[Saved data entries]
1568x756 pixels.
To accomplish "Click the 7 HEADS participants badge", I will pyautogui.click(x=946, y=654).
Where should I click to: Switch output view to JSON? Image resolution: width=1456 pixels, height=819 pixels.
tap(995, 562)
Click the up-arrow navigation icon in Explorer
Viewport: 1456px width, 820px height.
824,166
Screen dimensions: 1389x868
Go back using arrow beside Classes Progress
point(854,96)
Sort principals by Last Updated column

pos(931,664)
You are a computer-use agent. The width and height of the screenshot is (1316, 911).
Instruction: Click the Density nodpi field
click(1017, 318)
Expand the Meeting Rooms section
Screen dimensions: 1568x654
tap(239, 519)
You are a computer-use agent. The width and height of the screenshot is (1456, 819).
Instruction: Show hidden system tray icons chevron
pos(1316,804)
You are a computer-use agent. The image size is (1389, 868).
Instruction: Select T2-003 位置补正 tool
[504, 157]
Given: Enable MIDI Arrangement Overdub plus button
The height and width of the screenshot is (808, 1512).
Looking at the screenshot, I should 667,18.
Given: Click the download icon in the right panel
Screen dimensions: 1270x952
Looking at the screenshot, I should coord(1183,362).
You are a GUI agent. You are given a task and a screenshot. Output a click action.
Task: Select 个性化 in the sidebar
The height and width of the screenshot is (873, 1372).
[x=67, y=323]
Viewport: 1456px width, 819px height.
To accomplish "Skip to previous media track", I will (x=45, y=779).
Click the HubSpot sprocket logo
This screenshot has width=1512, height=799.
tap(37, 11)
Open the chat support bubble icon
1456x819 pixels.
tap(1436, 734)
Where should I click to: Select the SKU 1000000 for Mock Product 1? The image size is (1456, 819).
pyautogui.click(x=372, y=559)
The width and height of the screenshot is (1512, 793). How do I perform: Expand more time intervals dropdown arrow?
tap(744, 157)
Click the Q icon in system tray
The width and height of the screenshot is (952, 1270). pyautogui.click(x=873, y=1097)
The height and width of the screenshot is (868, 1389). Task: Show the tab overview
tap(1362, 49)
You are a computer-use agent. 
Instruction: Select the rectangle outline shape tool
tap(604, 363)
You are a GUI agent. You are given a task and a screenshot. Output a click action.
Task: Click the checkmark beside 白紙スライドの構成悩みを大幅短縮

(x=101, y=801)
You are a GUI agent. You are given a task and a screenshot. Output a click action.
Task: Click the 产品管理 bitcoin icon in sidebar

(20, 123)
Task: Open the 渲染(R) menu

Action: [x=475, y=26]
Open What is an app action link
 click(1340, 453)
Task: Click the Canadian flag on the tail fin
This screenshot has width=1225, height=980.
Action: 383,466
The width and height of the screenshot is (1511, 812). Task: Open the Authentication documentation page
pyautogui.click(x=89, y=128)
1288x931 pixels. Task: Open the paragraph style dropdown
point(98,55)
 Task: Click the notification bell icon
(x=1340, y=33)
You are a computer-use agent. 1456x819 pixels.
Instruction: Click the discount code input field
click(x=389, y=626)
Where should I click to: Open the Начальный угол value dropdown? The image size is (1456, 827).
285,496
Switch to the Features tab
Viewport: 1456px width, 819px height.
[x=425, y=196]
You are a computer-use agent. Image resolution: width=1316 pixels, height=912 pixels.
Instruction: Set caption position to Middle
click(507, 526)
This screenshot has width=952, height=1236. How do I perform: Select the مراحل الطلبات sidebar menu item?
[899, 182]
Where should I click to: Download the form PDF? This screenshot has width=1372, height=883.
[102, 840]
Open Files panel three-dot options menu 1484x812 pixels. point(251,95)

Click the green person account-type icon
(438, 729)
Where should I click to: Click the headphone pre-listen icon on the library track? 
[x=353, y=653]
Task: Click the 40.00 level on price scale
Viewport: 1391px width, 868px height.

## Task item
Restate all of the entries above precisely.

## Your solution
1568x756 pixels.
To accomplish "Click the 7 HEADS participants badge", I will pyautogui.click(x=946, y=654).
Where should I click to: Switch output view to JSON? Image resolution: width=1456 pixels, height=819 pixels.
tap(995, 562)
Click the up-arrow navigation icon in Explorer
Viewport: 1456px width, 820px height.
824,166
Screen dimensions: 1389x868
Go back using arrow beside Classes Progress
point(854,96)
Sort principals by Last Updated column

pos(931,664)
You are a computer-use agent. The width and height of the screenshot is (1316, 911).
Instruction: Click the Density nodpi field
click(1017, 318)
Expand the Meeting Rooms section
Screen dimensions: 1568x654
tap(239, 519)
You are a computer-use agent. The width and height of the screenshot is (1456, 819).
Instruction: Show hidden system tray icons chevron
pos(1316,804)
You are a computer-use agent. The image size is (1389, 868).
Instruction: Select T2-003 位置补正 tool
[504, 157]
Given: Enable MIDI Arrangement Overdub plus button
The height and width of the screenshot is (808, 1512).
Looking at the screenshot, I should 667,18.
Given: Click the download icon in the right panel
Screen dimensions: 1270x952
Looking at the screenshot, I should coord(1183,362).
You are a GUI agent. You are given a task and a screenshot. Output a click action.
Task: Select 个性化 in the sidebar
The height and width of the screenshot is (873, 1372).
[x=67, y=323]
Viewport: 1456px width, 819px height.
To accomplish "Skip to previous media track", I will (x=45, y=779).
Click the HubSpot sprocket logo
This screenshot has width=1512, height=799.
tap(37, 11)
Open the chat support bubble icon
1456x819 pixels.
tap(1436, 734)
Where should I click to: Select the SKU 1000000 for Mock Product 1? The image size is (1456, 819).
pyautogui.click(x=372, y=559)
The width and height of the screenshot is (1512, 793). How do I perform: Expand more time intervals dropdown arrow?
tap(744, 157)
Click the Q icon in system tray
The width and height of the screenshot is (952, 1270). pyautogui.click(x=873, y=1097)
The height and width of the screenshot is (868, 1389). Task: Show the tab overview
tap(1362, 49)
You are a computer-use agent. 
Instruction: Select the rectangle outline shape tool
tap(604, 363)
You are a GUI agent. You are given a task and a screenshot. Output a click action.
Task: Click the checkmark beside 白紙スライドの構成悩みを大幅短縮

(x=101, y=801)
You are a GUI agent. You are given a task and a screenshot. Output a click action.
Task: Click the 产品管理 bitcoin icon in sidebar

(20, 123)
Task: Open the 渲染(R) menu

Action: [x=475, y=26]
Open What is an app action link
 click(1340, 453)
Task: Click the Canadian flag on the tail fin
This screenshot has width=1225, height=980.
Action: 383,466
The width and height of the screenshot is (1511, 812). Task: Open the Authentication documentation page
pyautogui.click(x=89, y=128)
1288x931 pixels. Task: Open the paragraph style dropdown
point(98,55)
 Task: Click the notification bell icon
(x=1340, y=33)
You are a computer-use agent. 1456x819 pixels.
Instruction: Click the discount code input field
click(x=389, y=626)
Where should I click to: Open the Начальный угол value dropdown? The image size is (1456, 827).
285,496
Switch to the Features tab
Viewport: 1456px width, 819px height.
[x=425, y=196]
You are a computer-use agent. Image resolution: width=1316 pixels, height=912 pixels.
Instruction: Set caption position to Middle
click(507, 526)
This screenshot has width=952, height=1236. How do I perform: Select the مراحل الطلبات sidebar menu item?
[899, 182]
Where should I click to: Download the form PDF? This screenshot has width=1372, height=883.
[102, 840]
Open Files panel three-dot options menu 1484x812 pixels. point(251,95)

Click the green person account-type icon
(438, 729)
Where should I click to: Click the headphone pre-listen icon on the library track? 
[x=353, y=653]
Task: Click the 40.00 level on price scale
Viewport: 1391px width, 868px height.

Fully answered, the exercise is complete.